25 gennaio 2022
Aggiornato 08:30
Defilippi tenta il suicidio

Caso Rosboch, il compagno di gioco di Gabriele: «Giocava ogni giro da 1.500 a 2.500 euro»

Spuntano nuovi inquietanti tratti della personalità di Gabriele Defilippi, il 22enne accusato dell'omicidio dell'insegnante Gloria Rosboch

TORINO - «Gabriele ha attirato la mia attenzione perché giocava esattamente quattro volte la mia puntata ogni giro di pallina. Per essere un ragazzo così giovane era una cifra molto importante, giocava ogni giro dai 1.500 ai 2.500 euro. A fine serata erano migliaia di euro». A pronunciare queste parole, in un'intervista esclusiva a Mattino 5, è un compagno di gioco di Gabriele Defilippi, il giovane accusato dell'omicidio dell'insegnante Gloria Rosboch.

La scomparsa di Gloria
La donna, 49enne di Castellamonte, era scomparsa il 13 gennaio scorso e il suo cadavere è stato ritrovato solo il 19 febbraio. Del suo omicidio sono state accusate due persone: Gabriele Defilippi, 22enne ex alunno della donna, e il compagno di Gabriele, Roberto Obert. La docente si sarebbe invaghita del giovane e per questo Obert aveva messo su un piano per truffarla, servendosi del giovane.

La testimonianza
«Era un giocatore molto importante, altrimenti non mi avrebbe mai affascinato questo tipo di personaggio. Una sera d’agosto vinse 15.000 euro ma, non sono in grado di dire se li rigiocò tutti. Aveva un gioco molto compulsivo, si spostava di volta in volta da tavolo a tavolo. Era sempre elegantissimo nel modo di vestire e aveva una raffinatezza linguistica incredibile. Si capiva che non aveva voglia d’interagire con me, probabilmente pensava che io lo monitorassi ma in realtà ero solo affascinato dalla sua mole di gioco. Era molto riservato e attento a non raccontarmi niente del suo lavoro tanto che, quando una sera cercai di invitarlo a cena, lui mi disse che faceva l’imprenditore ma notai che non era assolutamente interessato ad affrontare l’argomento. Era molto freddo, molto lucido e poco comunicativo», ha continuato l'uomo.

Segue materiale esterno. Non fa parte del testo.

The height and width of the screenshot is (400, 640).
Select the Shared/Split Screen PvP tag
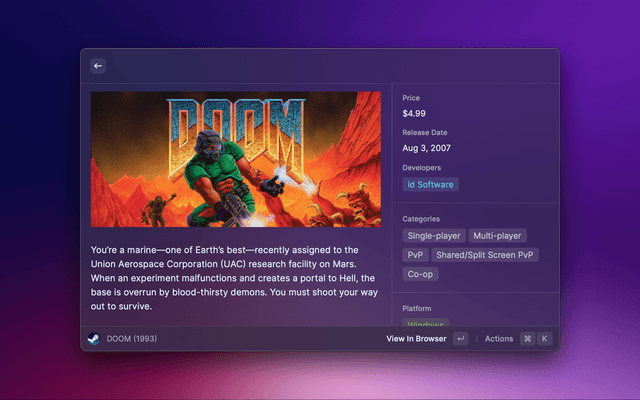click(485, 255)
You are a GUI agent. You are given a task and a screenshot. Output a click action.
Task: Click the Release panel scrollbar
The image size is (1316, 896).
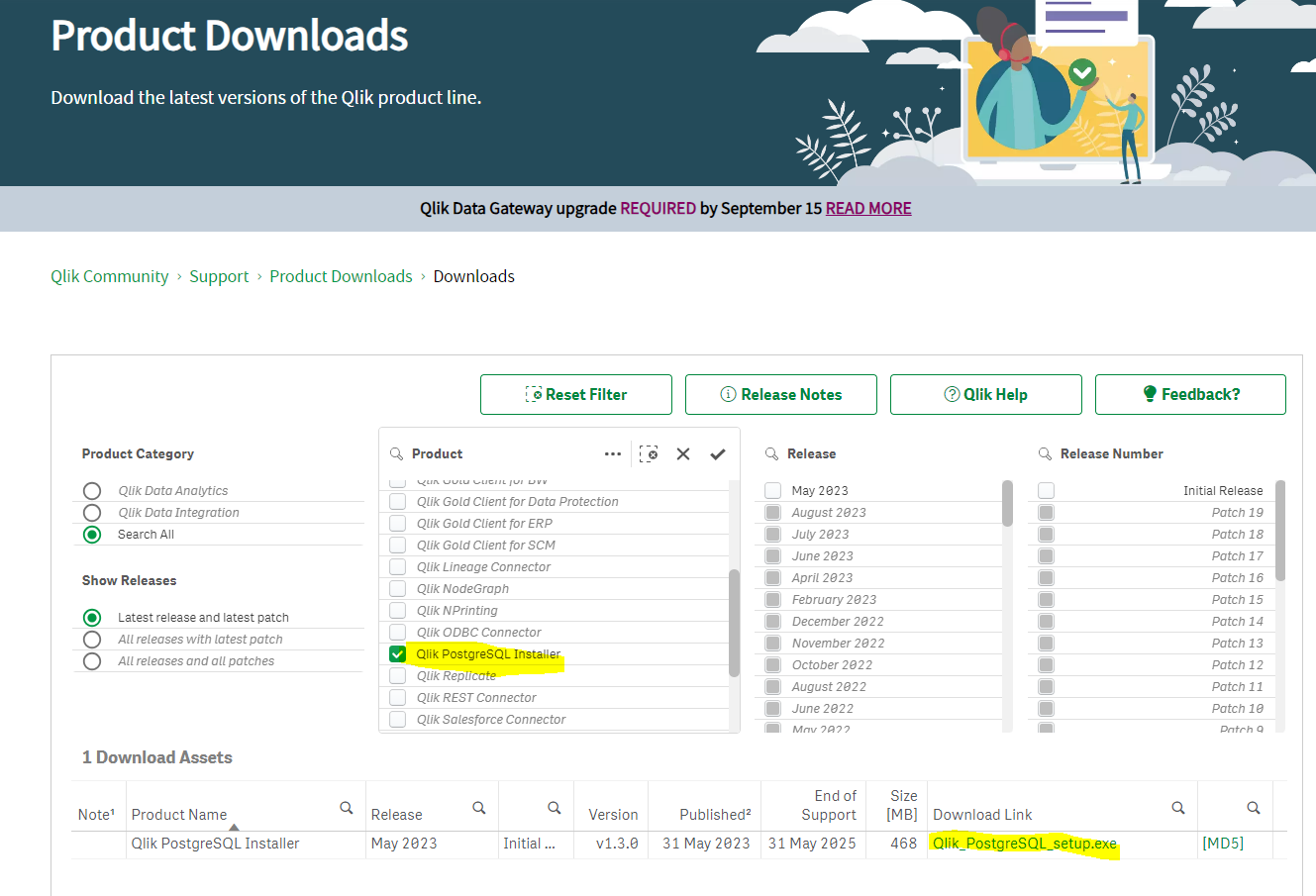[x=1007, y=505]
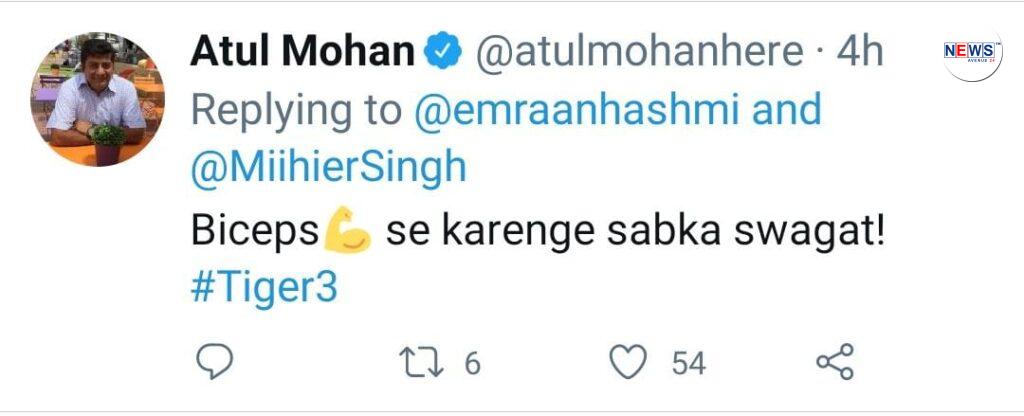
Task: Visit the @atulmohanhere handle
Action: tap(639, 52)
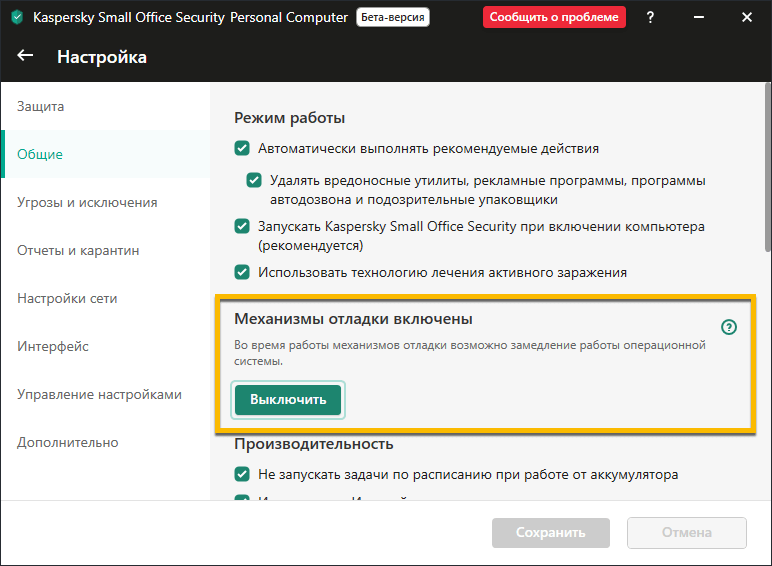Click the green help icon for debug mechanisms
772x566 pixels.
coord(728,327)
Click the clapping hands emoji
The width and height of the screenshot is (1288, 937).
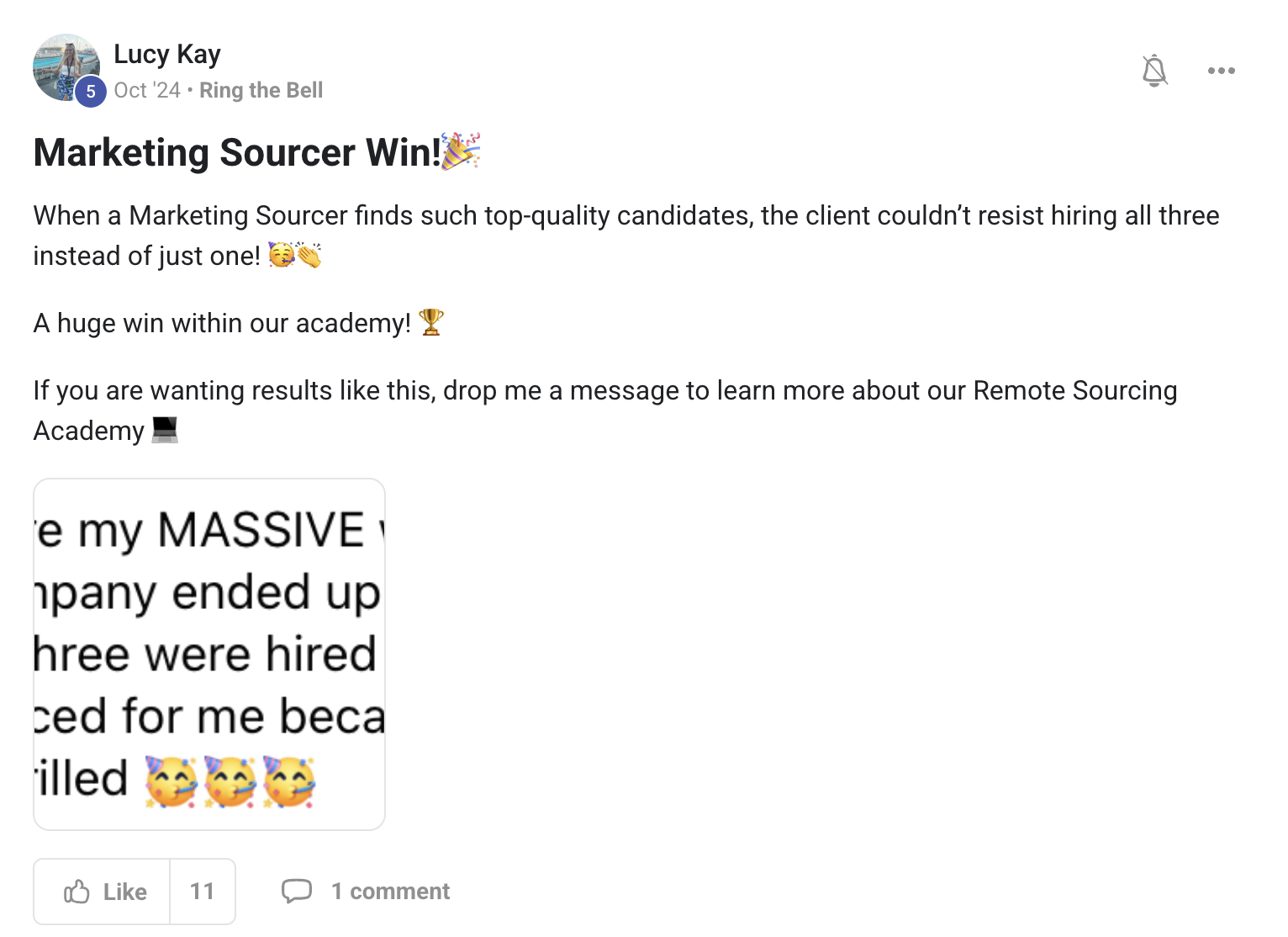[x=309, y=255]
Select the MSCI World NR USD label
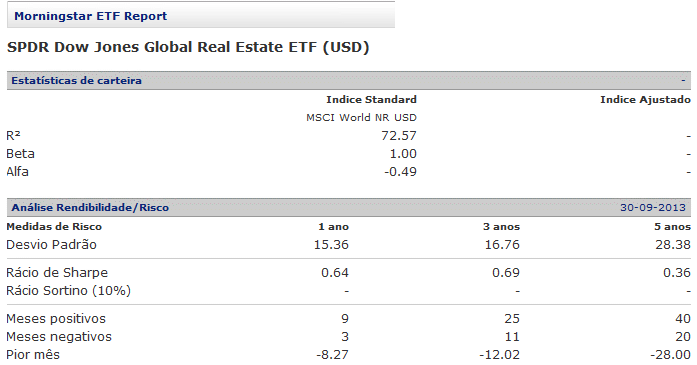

Gabriele tenta il suicidio
Intanto il legale di Gabriele ha fatto sapere che è stata richiesta ed ottenuta la perizia psichiatrica. «Il mio assistito ha forti disturbi della personalità, una sofferenza psichica dovuta a quando Roberto Obert, amico di famiglia, lo violentò non ancora 16enne», afferma l'avvocato Pierfranco Bollino. Il giovane avrebbe tentato il suicidio in carcere perché incapace di sostenere la situazione. L'avvocato ha lanciato un appello disperato per il suo assistito: «Non mangia da giorni, è dimagrito moltissimo. Sta male, si vede, e ha un solo paio di pantaloni, una canottiera e una maglietta. Nessuno dei suoi parenti ha intenzione di aiutarlo e portargli nuovi indumenti. Ripete in continuazione di voler morire».